> Required action
Among the entries below, one line contains "the English Wikipedia" and another contains "You are a computer-use agent. Viewport: 1859px". Transcribe those two lines and every line between them, exactly.

> Listed entries

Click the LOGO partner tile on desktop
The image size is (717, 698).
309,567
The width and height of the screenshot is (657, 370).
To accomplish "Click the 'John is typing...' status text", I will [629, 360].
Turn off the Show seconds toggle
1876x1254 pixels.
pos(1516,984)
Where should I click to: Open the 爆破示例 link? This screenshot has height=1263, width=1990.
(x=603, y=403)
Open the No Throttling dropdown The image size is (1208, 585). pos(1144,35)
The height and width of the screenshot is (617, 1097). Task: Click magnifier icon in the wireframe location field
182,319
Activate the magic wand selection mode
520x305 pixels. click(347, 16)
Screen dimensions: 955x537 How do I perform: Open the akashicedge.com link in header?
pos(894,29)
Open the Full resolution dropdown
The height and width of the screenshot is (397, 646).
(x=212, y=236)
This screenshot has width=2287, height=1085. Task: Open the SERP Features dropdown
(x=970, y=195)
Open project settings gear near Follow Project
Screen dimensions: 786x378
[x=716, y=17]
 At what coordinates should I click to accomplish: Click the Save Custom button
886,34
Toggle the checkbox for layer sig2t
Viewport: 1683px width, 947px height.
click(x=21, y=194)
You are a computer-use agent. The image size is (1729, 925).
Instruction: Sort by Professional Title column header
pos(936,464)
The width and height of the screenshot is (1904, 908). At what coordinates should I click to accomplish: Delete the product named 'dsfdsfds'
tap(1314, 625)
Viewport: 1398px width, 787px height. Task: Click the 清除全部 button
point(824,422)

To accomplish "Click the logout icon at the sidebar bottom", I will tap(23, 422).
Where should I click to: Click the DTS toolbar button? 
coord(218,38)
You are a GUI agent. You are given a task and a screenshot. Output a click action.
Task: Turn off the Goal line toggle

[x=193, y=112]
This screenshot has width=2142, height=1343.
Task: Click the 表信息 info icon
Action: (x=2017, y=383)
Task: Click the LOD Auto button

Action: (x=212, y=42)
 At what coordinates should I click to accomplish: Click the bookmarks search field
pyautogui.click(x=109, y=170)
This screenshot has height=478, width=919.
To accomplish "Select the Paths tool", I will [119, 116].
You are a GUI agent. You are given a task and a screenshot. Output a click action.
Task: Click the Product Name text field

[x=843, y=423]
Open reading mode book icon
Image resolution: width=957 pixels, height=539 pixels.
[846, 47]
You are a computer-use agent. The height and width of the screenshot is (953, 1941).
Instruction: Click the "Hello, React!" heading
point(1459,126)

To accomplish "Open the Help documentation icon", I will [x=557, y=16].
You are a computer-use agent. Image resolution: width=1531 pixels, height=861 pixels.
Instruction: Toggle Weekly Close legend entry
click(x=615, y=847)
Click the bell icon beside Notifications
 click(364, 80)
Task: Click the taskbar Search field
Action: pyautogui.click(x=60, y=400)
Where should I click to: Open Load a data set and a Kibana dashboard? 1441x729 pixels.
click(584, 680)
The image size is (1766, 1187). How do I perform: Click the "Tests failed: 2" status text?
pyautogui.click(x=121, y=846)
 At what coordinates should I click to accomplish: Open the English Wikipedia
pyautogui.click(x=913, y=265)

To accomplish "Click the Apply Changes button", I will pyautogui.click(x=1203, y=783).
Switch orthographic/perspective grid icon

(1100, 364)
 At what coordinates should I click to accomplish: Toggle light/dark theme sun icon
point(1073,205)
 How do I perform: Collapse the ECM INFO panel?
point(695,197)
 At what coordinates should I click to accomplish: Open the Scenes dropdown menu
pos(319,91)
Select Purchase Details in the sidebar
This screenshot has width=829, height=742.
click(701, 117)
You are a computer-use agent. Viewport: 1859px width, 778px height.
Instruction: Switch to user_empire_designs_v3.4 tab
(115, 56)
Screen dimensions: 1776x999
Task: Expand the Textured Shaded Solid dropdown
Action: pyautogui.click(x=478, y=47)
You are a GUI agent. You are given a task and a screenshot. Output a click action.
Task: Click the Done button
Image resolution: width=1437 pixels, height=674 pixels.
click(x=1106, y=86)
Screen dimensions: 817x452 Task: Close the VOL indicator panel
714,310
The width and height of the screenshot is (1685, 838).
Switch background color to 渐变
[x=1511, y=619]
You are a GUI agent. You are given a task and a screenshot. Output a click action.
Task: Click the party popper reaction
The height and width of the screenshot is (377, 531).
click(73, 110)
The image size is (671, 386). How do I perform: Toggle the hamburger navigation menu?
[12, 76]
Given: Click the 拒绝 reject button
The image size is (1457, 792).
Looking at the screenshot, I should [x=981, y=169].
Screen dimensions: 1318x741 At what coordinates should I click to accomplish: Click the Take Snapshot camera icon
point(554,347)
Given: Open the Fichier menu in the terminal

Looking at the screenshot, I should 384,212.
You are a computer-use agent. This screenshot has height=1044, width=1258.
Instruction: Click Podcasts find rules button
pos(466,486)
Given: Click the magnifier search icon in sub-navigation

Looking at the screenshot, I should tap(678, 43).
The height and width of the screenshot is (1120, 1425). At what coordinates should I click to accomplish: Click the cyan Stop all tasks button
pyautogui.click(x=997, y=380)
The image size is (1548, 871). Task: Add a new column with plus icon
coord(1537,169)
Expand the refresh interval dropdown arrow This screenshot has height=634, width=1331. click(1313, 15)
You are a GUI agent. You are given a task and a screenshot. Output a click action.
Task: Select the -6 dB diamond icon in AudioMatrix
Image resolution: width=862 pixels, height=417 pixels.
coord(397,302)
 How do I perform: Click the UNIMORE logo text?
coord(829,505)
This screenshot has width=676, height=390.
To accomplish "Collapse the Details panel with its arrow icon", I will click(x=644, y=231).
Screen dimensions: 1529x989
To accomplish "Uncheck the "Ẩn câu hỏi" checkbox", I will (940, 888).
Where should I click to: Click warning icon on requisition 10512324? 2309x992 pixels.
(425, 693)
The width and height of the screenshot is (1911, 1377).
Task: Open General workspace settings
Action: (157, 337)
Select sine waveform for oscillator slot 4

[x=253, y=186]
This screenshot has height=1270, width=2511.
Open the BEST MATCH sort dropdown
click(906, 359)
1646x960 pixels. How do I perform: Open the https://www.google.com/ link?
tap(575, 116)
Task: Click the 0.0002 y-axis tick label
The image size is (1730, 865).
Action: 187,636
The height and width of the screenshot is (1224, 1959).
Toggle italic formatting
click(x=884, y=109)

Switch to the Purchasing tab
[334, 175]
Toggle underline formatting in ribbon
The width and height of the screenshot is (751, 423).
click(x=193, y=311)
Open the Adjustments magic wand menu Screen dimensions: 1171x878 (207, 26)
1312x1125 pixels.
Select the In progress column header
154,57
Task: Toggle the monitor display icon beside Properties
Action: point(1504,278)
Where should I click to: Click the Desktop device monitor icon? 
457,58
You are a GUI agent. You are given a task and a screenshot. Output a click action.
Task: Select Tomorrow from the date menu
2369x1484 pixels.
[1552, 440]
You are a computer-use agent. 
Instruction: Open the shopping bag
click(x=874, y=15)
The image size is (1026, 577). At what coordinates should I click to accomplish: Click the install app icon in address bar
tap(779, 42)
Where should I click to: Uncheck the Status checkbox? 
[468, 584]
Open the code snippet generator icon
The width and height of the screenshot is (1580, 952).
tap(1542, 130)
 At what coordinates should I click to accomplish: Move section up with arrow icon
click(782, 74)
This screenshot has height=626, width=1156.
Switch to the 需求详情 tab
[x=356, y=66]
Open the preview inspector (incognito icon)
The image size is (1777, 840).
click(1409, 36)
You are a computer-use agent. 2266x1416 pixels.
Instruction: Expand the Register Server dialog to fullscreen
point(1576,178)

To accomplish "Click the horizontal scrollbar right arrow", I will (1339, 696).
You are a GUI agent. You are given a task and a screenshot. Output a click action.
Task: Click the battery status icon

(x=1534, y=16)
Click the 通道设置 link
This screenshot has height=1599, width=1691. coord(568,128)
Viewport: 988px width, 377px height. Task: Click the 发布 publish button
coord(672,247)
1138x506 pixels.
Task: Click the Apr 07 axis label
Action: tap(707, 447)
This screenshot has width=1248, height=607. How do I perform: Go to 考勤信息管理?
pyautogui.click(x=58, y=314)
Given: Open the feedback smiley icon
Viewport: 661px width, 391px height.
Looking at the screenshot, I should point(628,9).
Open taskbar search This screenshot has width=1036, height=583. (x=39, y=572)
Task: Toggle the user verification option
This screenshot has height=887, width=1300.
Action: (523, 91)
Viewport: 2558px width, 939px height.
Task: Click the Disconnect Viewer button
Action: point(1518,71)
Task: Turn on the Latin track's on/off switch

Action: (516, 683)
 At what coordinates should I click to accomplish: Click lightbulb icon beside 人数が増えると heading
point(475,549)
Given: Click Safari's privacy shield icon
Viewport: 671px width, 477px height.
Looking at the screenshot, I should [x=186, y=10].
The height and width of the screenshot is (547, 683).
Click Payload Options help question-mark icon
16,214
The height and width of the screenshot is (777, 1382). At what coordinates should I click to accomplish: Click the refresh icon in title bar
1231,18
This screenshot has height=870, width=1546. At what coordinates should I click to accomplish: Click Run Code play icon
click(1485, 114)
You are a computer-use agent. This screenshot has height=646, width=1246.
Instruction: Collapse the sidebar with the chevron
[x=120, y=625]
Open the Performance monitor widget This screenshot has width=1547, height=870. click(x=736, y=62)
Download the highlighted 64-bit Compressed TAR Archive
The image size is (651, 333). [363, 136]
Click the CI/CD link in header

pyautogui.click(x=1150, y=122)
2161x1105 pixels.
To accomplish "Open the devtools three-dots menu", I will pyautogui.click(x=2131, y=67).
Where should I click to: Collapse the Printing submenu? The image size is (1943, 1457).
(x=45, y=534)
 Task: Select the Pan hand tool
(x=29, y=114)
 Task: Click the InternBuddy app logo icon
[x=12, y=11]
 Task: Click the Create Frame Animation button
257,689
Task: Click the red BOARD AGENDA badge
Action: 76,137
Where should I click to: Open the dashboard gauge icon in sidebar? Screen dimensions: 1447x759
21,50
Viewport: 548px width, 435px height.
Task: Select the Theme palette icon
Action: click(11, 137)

> Written solution
 At what coordinates should I click to accomplish: Open the English Wikipedia
pyautogui.click(x=913, y=265)

To accomplish "Click the Apply Changes button", I will pyautogui.click(x=1203, y=783).
Switch orthographic/perspective grid icon

(1100, 364)
 At what coordinates should I click to accomplish: Toggle light/dark theme sun icon
point(1073,205)
 How do I perform: Collapse the ECM INFO panel?
point(695,197)
 At what coordinates should I click to accomplish: Open the Scenes dropdown menu
pos(319,91)
Select Purchase Details in the sidebar
This screenshot has width=829, height=742.
click(701, 117)
You are a computer-use agent. Viewport: 1859px width, 778px height.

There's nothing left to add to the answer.